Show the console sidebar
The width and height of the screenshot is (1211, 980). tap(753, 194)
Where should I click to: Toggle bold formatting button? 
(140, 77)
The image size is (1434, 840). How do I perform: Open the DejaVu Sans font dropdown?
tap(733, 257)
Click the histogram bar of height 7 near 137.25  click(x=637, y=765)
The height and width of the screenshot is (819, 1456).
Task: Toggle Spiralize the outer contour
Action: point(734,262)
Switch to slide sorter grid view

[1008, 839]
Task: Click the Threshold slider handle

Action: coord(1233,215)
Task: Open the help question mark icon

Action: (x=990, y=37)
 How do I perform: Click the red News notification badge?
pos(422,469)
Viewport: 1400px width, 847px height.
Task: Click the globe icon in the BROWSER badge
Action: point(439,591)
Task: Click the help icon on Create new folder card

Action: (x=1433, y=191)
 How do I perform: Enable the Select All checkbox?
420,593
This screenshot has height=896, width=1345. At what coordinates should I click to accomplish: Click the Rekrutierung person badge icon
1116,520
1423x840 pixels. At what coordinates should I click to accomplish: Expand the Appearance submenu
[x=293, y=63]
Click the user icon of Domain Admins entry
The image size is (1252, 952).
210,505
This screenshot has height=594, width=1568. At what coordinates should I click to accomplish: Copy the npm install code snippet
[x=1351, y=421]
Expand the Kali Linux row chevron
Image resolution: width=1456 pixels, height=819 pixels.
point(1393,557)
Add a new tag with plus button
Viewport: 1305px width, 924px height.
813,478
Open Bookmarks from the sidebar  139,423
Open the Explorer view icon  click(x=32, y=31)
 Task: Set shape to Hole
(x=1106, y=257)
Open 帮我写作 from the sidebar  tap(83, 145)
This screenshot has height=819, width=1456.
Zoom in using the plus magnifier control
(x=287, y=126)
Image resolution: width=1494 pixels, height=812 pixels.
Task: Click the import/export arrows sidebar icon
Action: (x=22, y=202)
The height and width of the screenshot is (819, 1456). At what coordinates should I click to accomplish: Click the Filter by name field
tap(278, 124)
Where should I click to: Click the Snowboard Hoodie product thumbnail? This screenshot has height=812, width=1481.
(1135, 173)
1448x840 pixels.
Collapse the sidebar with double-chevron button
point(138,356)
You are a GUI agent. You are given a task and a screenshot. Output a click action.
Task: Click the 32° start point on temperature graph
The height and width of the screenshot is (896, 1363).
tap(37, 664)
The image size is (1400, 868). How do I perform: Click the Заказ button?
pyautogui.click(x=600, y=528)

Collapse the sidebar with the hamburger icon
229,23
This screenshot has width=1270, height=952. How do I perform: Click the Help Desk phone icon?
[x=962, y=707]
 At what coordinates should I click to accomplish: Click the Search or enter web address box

################

■ What this task involves
The word "from" appears in some lines of the listing. Give the number of those lines, and only that.

■ Answer to the exercise
2